Code Quality and Standards

High-quality code and consistent standards provide numerous benefits to software development overall improving the readability of the code and making it easier to maintain and understand.

Code Programming Language

Where possible adopt industry standard toolsets and languages which are supported by a large company or have significant open source community, have a large following and actively improved over time.

Typical languages include C#, SQL, Python, Java etc.

Avoid languages which require royalty payments or licences for usage - this can include some versions of Oracle Java.

The above guidance is not applicable in a retrospective manner with an already established product.

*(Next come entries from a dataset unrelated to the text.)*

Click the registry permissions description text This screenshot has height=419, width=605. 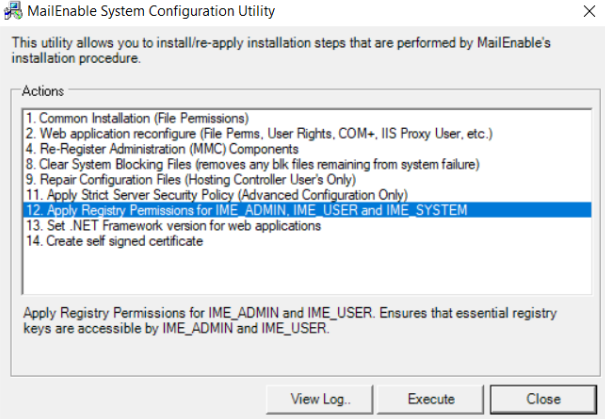point(290,321)
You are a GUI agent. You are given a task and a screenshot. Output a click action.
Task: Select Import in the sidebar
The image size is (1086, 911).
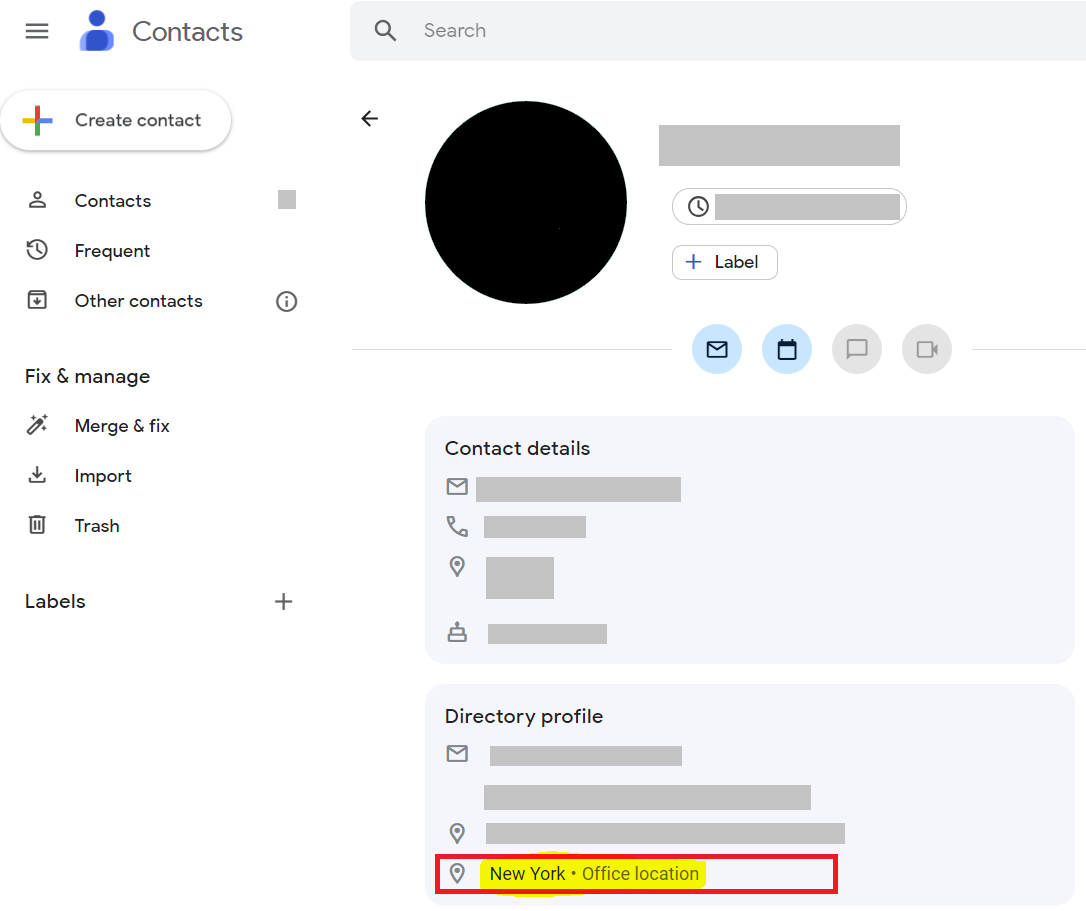pos(102,476)
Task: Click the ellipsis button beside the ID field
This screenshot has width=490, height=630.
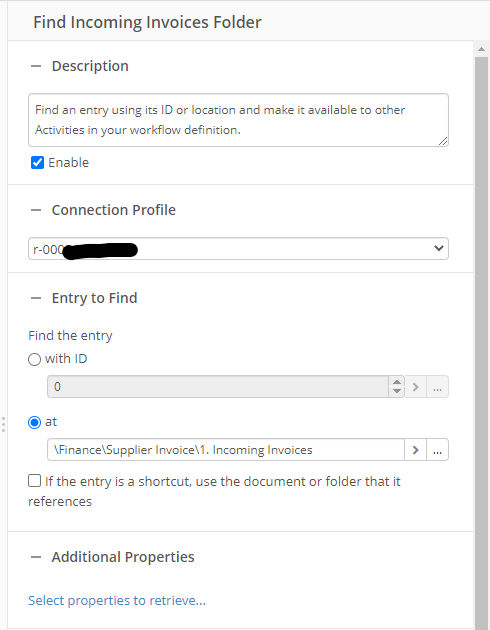Action: click(437, 387)
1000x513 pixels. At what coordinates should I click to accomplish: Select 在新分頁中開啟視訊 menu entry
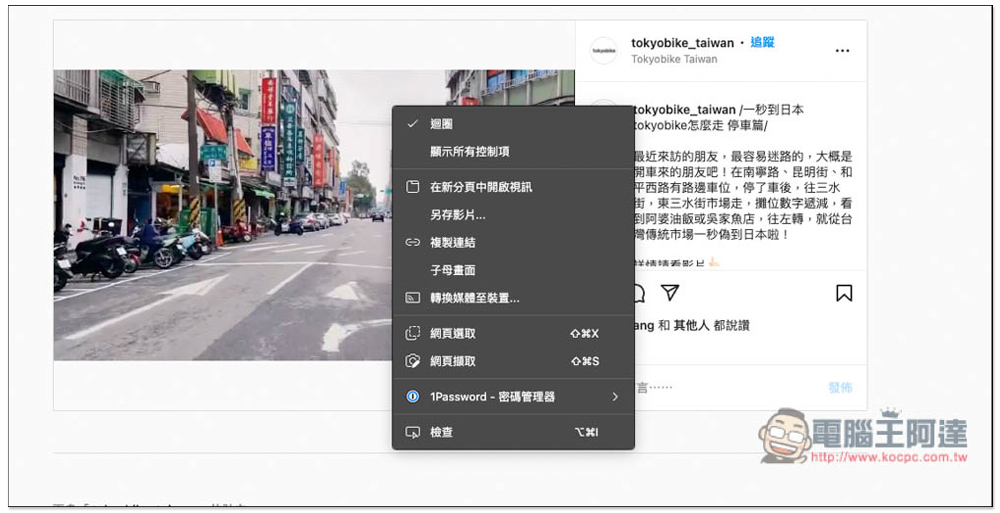[x=480, y=187]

Coding Standards/Best Practice

It isn’t possible to provide a single set of pre-defined standards which would be applicable to all due to the variety of technologies in existence. However each company is required to:

1. Adopt a coding standard and ensure it is documented. Standards will vary based on your industry and technology stack. Instead of creating new standards, use existing industry-standard ones when possible. Consider adoption of CERT standards. Useful reference
   Coding Standards and Best Practices to Follow | BrowserStack
2. Coding standards should be introduced to developers during their onboarding and induction process.
3. Where possible enforce these standards through:

• regular (human) code reviews
• automatically during code check-ins using static analysis tools like SonarQube - rejecting code that doesn’t meet the standard.

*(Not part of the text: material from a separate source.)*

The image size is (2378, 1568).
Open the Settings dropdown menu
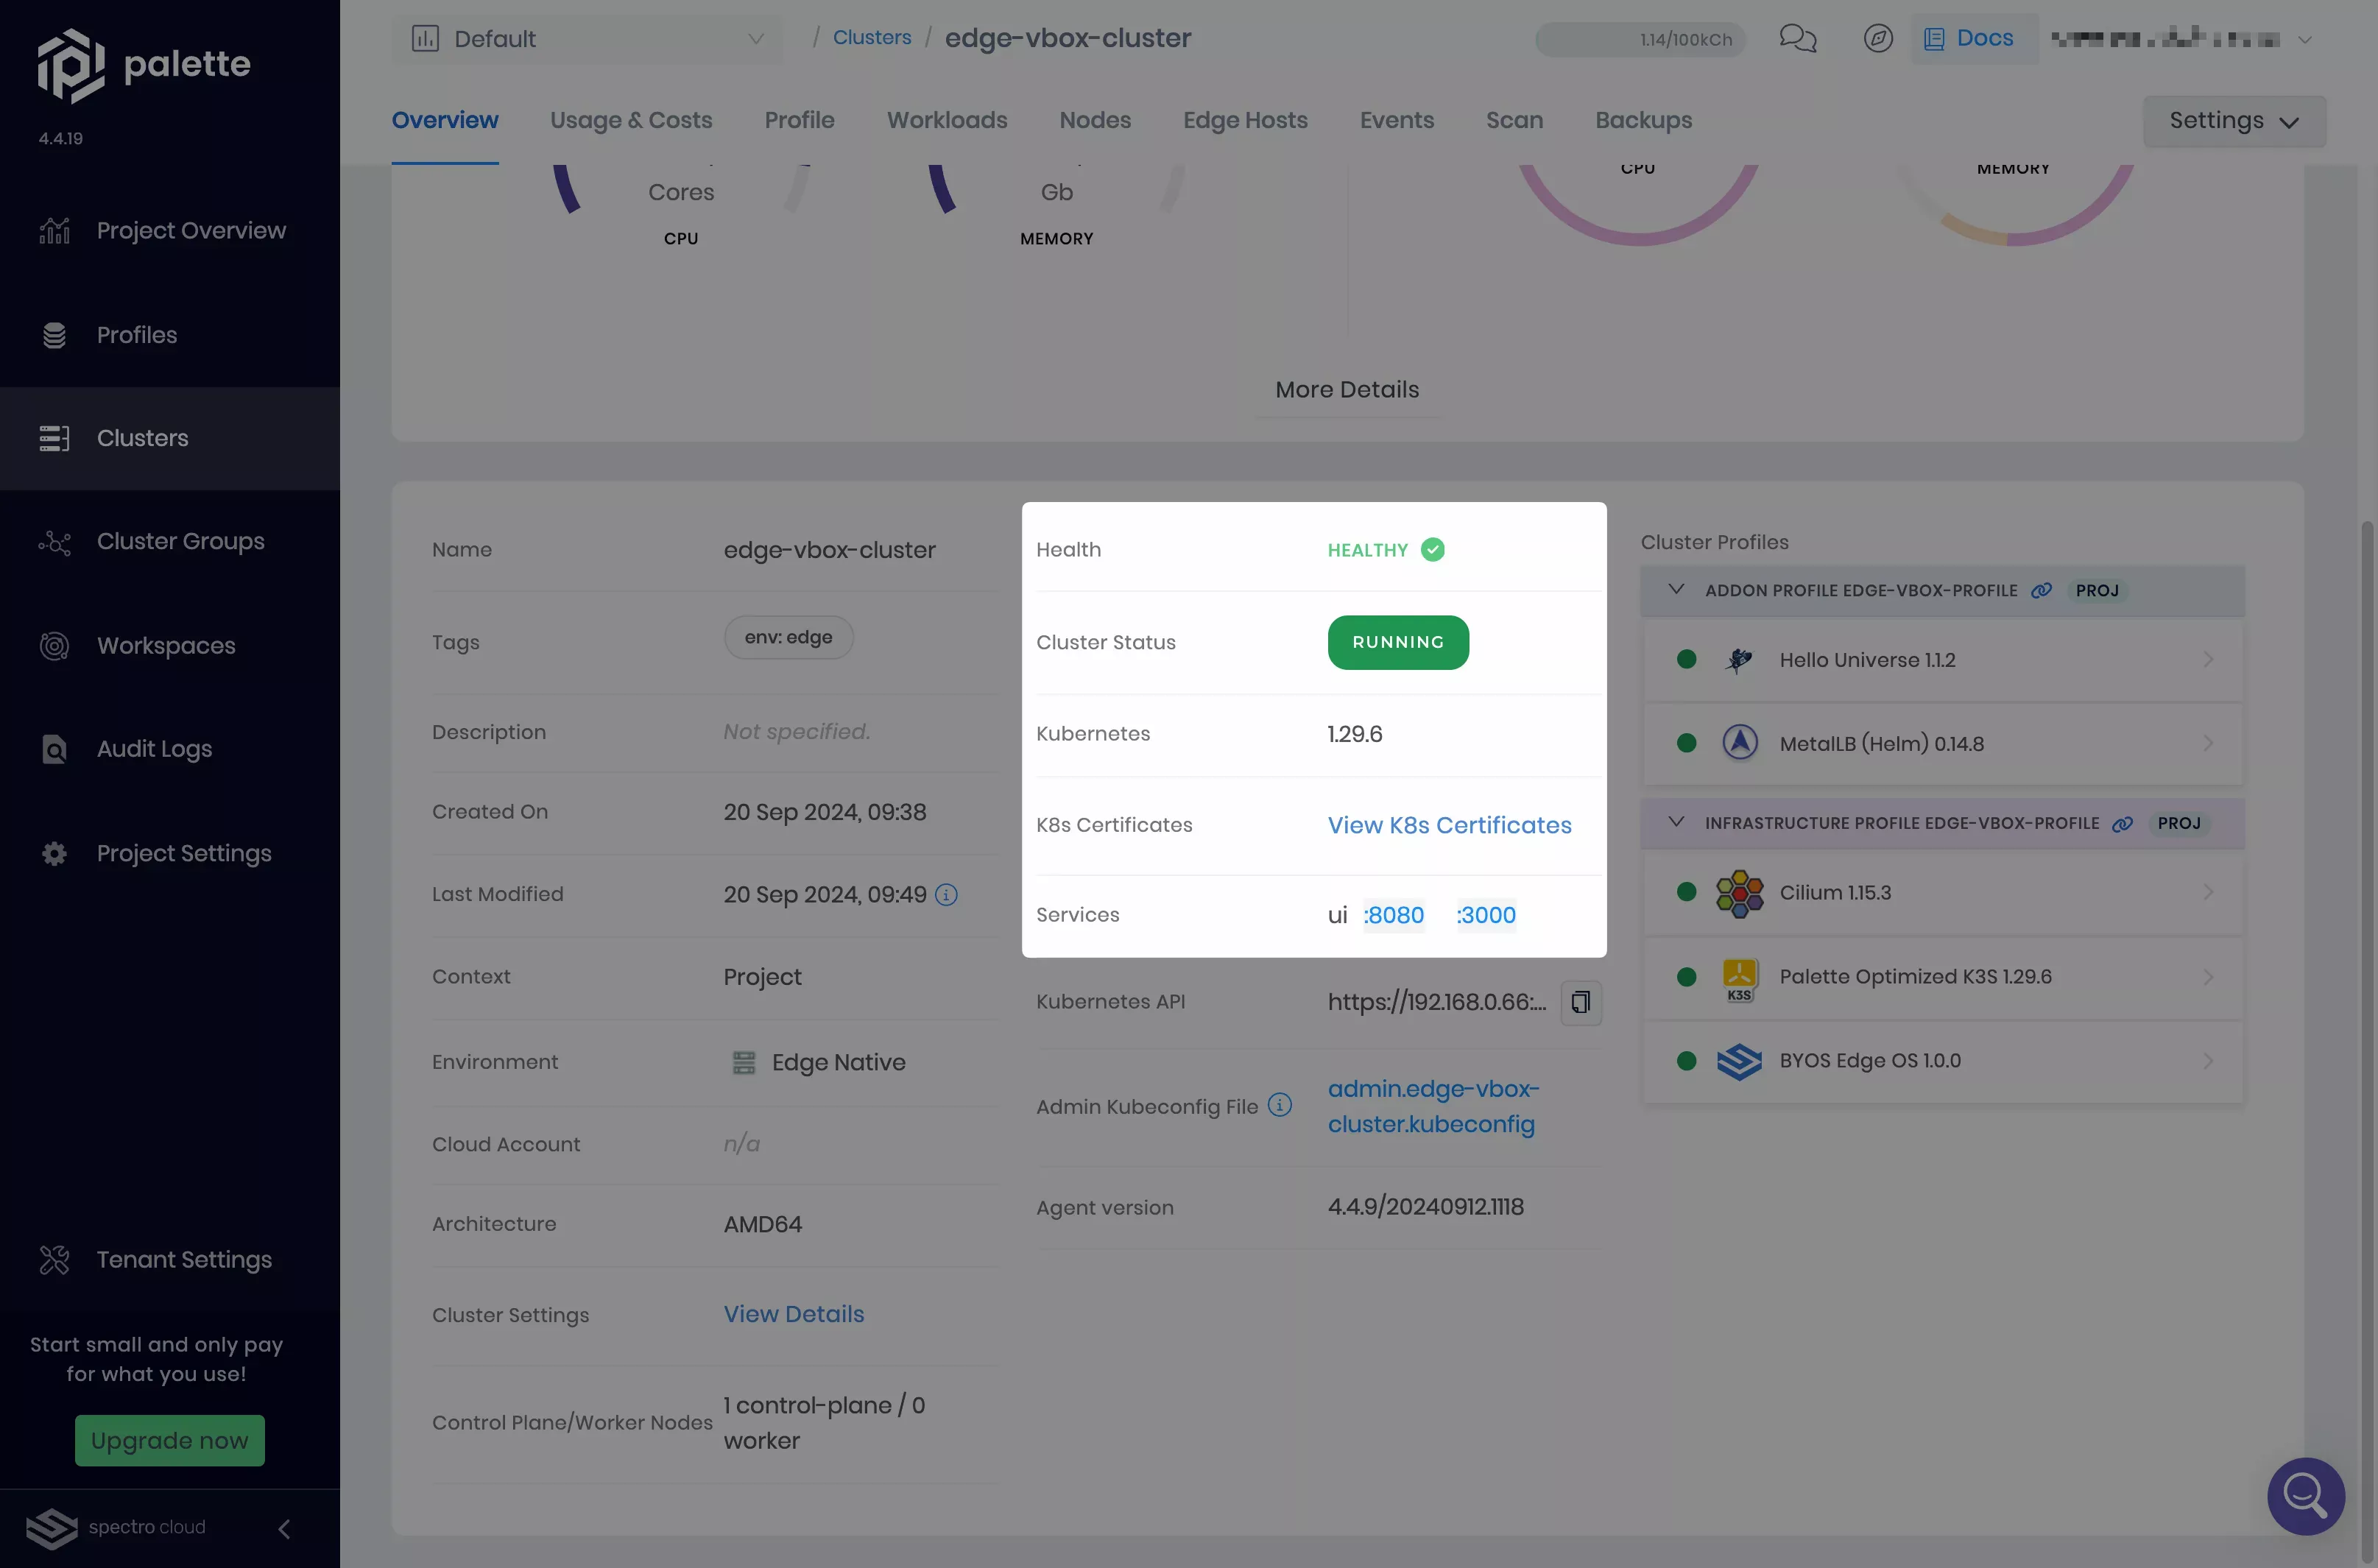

4. Standards should be consistently applied across all projects & products (this is easier if using a tool)

Documentation

Comprehensive documentation must be created for all code and systems, this ties in with the requirements in

Documents must include:

1. Diagrams of the system components - adopt the C4 model as a standard 4 layer model - https://c4model.com/
2. Instructions on how to build and compile the code, including how to setup a developer machine to do this.
3. Instructions on how the code is deployed and configured into a test and production environment (for example pipelines or manual configuration)
4. Documentation on what infrastructure is needed to support the application
5. Documents covering any overly complex or intellectual property (IP) parts of the code/system.

Testing

Ideally testing is carried out by both developers and test engineers, both skillsets compliment each other to provide a wide coverage of scenarios and technical tests.

Testing must cover:

• Unit testing of code modules - typically through an automated test framework at build time. These tests are typically written by developers.
• Automated testing of the system - both via the user interface and through the use of test harnesses for API services.
• Introduction of “mocks” and “stubs” to emulate 3rd party services to aid testing.